九木狐十子の怪談 ‐八尺様殺人事件‐
『さあさあ、よってらっしゃい見てらっしゃい!
とある寒村に現れた、背丈八尺ほどもある謎の女性。賑やかな祭りの裏で、怪異が闊歩する!
しかし!
不気味で身の毛もよだつ奇譚には、想像も絶する真相が隠されていたのでした……!』
***
──10年前、東北の村でとある事件が起きました。
季節は春。しかし、まだまだ寒風が吹きすさび、小雨がしんしんと降っていて、厚着をしないと堪える日でした。
神社では祭りが催されています。山の神に感謝を伝える祭り、だということです。参道には屋台が並び、村のあちこちから人が集まっていました。
誰もが楽しい祭りに夢中……のはずでした。
彼女──まだ17歳の少女、楢庭美夏は、どういうわけか1人、神社から離れて森に入っていきました。
足元は悪く時間も夜なので森に入るのは危険。ですが彼女は、ひとけのない暗闇へ足を踏み入れてしまったのです。
ガサリ……ガサリ。
草葉を踏みしめ、森の中へ。
彼女は漆黒に消えていきました──。
少しして、美夏ちゃんの失踪に気づく人が現れ始めます。そして彼女の捜索も始まりました。
……これは推測ですが、彼らの脳裏にはさらに昔の出来事……美夏ちゃんの妹、蘭美ちゃんが亡くなった件がよぎったことでしょう。
結局、彼女が発見されたのは翌朝になってからでした。神社とは反対の方角にある森の中で、頭から血を流して亡くなっていたのです。
死は事故であるとされ、不幸な出来事と処理されたそうです。
けど、真実は違った。
美夏さんは突き飛ばされたのです。そして、そこにあった地蔵に頭を打ち付けました。
地蔵の微笑みは砕かれて、澱んだ赤黒い血液が流れ出す。ヒタ、ヒタ、と。血溜まりが出来上がる……。
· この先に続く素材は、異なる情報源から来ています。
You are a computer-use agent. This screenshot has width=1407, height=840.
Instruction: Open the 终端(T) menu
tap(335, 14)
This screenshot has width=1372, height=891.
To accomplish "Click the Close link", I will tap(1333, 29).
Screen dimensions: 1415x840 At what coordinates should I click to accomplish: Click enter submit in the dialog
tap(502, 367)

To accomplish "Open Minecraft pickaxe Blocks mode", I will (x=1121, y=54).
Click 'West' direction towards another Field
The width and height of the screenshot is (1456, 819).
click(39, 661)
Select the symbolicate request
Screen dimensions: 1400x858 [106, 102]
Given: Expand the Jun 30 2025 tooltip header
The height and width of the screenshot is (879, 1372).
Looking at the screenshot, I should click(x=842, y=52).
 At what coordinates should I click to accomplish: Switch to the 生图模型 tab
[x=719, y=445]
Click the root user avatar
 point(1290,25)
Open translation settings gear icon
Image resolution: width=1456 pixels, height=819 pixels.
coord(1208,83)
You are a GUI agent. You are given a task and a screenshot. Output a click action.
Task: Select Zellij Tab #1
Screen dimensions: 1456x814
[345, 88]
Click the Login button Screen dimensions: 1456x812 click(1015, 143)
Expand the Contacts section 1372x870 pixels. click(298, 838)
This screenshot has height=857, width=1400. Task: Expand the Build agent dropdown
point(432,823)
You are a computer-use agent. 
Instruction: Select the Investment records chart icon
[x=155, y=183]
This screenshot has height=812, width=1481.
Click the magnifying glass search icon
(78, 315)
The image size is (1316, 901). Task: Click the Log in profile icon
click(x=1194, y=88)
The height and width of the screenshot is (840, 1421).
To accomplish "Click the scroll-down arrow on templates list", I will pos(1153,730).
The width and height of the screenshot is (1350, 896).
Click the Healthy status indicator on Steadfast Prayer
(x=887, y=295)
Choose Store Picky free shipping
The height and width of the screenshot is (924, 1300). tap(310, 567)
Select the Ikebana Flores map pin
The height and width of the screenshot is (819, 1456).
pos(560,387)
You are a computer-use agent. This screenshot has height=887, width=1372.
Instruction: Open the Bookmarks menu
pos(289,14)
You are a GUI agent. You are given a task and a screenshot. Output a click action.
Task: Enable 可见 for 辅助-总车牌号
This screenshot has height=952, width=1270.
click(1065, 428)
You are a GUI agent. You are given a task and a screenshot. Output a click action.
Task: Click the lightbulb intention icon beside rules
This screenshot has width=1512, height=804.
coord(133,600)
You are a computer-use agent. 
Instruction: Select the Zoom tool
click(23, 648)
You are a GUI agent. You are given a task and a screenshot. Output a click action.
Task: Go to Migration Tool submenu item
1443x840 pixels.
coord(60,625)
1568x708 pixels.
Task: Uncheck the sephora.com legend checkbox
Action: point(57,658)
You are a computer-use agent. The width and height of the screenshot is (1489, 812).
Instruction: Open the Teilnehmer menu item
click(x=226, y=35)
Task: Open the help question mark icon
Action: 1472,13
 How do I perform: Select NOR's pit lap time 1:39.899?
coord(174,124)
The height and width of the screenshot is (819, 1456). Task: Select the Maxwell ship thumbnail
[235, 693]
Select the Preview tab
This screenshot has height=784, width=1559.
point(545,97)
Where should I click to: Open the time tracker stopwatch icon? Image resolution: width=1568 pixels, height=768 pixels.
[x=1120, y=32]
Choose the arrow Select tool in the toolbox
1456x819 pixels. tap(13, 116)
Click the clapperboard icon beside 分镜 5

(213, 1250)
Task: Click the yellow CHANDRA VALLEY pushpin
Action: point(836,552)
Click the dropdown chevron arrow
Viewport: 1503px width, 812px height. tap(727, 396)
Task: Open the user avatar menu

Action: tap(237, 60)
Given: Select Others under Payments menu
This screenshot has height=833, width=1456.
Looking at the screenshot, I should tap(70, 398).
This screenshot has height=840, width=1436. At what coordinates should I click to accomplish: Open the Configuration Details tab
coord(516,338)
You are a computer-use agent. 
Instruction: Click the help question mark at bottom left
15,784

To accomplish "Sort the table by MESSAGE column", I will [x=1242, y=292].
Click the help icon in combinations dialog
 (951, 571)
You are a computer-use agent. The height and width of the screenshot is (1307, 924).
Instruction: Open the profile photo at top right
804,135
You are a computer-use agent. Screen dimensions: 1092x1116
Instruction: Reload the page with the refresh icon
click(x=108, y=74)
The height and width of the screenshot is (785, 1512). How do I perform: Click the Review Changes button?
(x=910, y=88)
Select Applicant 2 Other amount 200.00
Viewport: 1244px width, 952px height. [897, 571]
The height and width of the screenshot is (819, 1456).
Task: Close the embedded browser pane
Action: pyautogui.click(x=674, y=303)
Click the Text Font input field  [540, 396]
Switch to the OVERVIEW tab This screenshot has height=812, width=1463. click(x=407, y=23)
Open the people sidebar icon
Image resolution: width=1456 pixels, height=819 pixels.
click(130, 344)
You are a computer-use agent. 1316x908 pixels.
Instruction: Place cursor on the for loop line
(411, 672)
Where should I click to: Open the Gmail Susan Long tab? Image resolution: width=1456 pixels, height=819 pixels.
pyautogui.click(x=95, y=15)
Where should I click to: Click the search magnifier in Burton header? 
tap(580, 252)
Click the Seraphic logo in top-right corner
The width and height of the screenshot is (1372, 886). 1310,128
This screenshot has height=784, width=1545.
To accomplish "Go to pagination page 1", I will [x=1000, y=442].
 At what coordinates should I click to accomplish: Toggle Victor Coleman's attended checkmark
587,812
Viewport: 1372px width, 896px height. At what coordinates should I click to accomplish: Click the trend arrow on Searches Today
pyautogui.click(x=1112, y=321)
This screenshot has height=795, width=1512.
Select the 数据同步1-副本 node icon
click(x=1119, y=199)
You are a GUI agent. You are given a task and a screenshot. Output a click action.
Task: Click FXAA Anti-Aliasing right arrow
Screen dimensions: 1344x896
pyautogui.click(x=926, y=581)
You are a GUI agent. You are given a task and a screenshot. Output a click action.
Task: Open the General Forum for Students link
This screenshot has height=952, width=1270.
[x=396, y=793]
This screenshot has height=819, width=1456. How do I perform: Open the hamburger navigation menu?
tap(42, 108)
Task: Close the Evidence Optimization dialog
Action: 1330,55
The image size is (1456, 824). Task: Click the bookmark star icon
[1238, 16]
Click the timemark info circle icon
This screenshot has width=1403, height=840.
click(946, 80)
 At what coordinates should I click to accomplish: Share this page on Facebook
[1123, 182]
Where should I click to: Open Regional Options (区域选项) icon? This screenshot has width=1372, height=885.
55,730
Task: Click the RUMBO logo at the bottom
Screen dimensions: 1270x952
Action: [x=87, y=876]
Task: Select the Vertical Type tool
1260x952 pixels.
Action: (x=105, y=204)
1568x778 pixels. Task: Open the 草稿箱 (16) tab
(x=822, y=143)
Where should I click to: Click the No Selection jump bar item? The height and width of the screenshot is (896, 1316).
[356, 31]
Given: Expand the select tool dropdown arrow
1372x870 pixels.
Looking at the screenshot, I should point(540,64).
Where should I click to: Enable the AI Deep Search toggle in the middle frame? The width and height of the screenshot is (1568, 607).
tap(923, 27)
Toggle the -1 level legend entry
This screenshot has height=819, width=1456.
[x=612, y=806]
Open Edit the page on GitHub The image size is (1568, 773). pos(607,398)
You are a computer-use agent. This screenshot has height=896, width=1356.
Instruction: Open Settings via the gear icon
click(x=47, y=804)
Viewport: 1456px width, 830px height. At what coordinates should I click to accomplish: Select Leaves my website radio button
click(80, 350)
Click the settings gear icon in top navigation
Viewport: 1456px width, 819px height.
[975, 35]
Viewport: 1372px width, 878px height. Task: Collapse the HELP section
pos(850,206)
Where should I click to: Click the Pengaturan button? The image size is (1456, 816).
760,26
さて、彼女を突き飛ばした犯人は狼狽し、どうするべきか必死に頭を働かせます。
捜索隊がすぐにでも見つけると考えたことでしょう。実際、神社から近い場所なので、発覚するのは時間の問題でした。
そこで、彼はその場しのぎの案を思いつきます。
まず、地面に広がった血を土や葉などで隠します。次に、頭の砕けた地蔵と遺体をどこかに隠さなければなりません。
遺体と地蔵を運ぶには工夫が必要です。
地蔵は抱えるとして、さらに遺体も運ぼうとすると問題が。彼女の脚は事故により、膝が固定されて曲がらないのです。
そこで彼は考えました。
単純かつ突飛な発想──遺体を肩車したのです!
遺体を肩に乗せてから、それから地蔵を腕に抱えました。破片を落とさないように丁寧に。レインコートのおかげで、流れ落ちる血が体に付く心配もありません。
相当に大変だったでしょうが、見つかるわけにはいきません。死に物狂いで運搬したのです。
ただ、一つの誤算がありました。
祭りを風邪で休み、家にいた挙げ句、偶然にも外を見ていた少年がいたのです。
無垢で優しかった少年は驚き、恐怖に震えてしまったことでしょう。
高い塀の上に、女性の頭があったからです。八尺ほどもあり、帽子を被り、俯いて揺らめく。まさに、怪異でした。
ネット上で伝わりし都市伝説、八尺様を見た……と勘違いしてしまったのです。
しかし実際は違います。
帽子は頭の血を抑えるため。背が高く、俯いて揺れていたのは遺体が肩車されているから。
少年が遭遇した存在は「ぽぽぽ……ぽぽぽ……」と、鳴いたりしませんでしたしね。
八尺様だと思われた女性は、亡くなった美夏ちゃんが運ばれていただけだったのです。
これは怪異譚などではありません。
さあ。これにてすべての真実が姿を現しました。
そして、あえて犯人と呼びましょう。
美夏ちゃんを押したのか、ただ運んだだけなのか。判然としませんが、罪には変わりありませんね。
犯人は、少年がおじさんと呼び、慕っていた。親代わりのような存在だった。
松矢田辻雄さん──彼だったのです。